The most famous photograph of Grand Teton National Park was taken by Ansel Adams in 1942 showing the Snake River in the foreground.
Many photographers take pictures of the Tetons from this side of the mountains.
These days they’re usually in color and often show The John Moulton Barn. I see this view almost weekly on Facebook. If I hadn’t seen various sections of the Snake River when I was young, I’d be tempted to ask: “Is there another side to these mountains and, if so, why don’t we ever see it?”
If I were a fan of conspiracy theories, I might ask for proof that these mountains are more than a giant mural or, perhaps, an exciting arête that’s no wider than a few hundred feet or so.
People have been visiting the Tetons as a 480-square mile National Park since 1929. According to the National Park Service, “Grand Teton National Park took decades to establish. Congress created the original park in 1929 to protect the Teton Range and several lakes at the foot of the mountains. In 1943, Franklin D. Roosevelt declared additional land in the valley to be Jackson Hole National Monument. In 1949, John D. Rockefeller, Jr. donated the land he purchased to the government to be included in the national park. Finally, in 1950, Congress combined the original park, the national monument, and the Rockefeller lands to establish the present-day Grand Teton National Park. In 1972, Congress established the John D. Rockefeller, Jr. Memorial Parkway, which connects Yellowstone and Grand Teton, to honor Rockefeller’s philanthropy and commitment to the National Park System.”
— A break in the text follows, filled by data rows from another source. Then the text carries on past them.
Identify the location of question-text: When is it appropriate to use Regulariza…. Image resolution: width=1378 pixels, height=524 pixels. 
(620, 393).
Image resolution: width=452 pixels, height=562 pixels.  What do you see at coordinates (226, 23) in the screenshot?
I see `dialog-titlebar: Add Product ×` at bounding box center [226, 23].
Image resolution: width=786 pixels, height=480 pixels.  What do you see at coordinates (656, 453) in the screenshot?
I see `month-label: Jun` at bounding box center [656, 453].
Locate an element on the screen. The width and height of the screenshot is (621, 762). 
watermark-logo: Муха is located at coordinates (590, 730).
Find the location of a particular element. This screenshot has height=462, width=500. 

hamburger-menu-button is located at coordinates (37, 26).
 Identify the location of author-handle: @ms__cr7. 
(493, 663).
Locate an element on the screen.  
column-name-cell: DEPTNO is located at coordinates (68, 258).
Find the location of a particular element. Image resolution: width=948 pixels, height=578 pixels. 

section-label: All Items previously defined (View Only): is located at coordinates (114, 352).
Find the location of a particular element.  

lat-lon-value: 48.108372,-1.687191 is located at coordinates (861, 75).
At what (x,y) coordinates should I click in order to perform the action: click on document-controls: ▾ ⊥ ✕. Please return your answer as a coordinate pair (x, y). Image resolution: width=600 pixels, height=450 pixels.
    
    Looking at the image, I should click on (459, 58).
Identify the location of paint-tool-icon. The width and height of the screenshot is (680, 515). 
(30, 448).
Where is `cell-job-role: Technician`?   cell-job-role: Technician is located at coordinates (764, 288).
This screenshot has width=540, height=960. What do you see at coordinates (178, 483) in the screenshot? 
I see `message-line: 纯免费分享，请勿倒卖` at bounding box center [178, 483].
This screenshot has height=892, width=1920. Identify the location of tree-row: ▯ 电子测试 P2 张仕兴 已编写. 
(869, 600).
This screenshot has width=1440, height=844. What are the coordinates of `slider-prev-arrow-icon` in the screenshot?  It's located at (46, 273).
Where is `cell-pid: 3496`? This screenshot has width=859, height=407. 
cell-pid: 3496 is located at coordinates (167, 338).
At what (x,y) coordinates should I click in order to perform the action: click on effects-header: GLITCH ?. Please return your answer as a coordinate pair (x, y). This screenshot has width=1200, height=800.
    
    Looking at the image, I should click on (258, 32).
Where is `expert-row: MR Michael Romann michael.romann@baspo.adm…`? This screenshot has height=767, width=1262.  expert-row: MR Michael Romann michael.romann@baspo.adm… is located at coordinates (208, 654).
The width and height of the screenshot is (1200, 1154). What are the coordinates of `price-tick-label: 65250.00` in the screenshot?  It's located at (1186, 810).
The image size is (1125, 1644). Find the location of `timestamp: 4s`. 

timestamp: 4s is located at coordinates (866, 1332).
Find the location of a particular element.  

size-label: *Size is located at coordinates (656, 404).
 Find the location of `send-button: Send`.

Sad to say, I have never been to Jackson Hole or climbed these mountains. Out of youthful stupidity, I skipped an opportunity to attend a photography class led by Ansel Adams in the 1960s because I was in love with somebody who finally ran off and married somebody else. If I had it to do over again, I would choose a more lasting experience. I might not be a professional photographer, but I would have met the master of western photography and (possibly) learned a few tips. Adams’ distinct style remains my favorite view of the out of doors.
And then perhaps my own camera would have proven to me that the Grand Tetons can be seen from both sides, like clouds.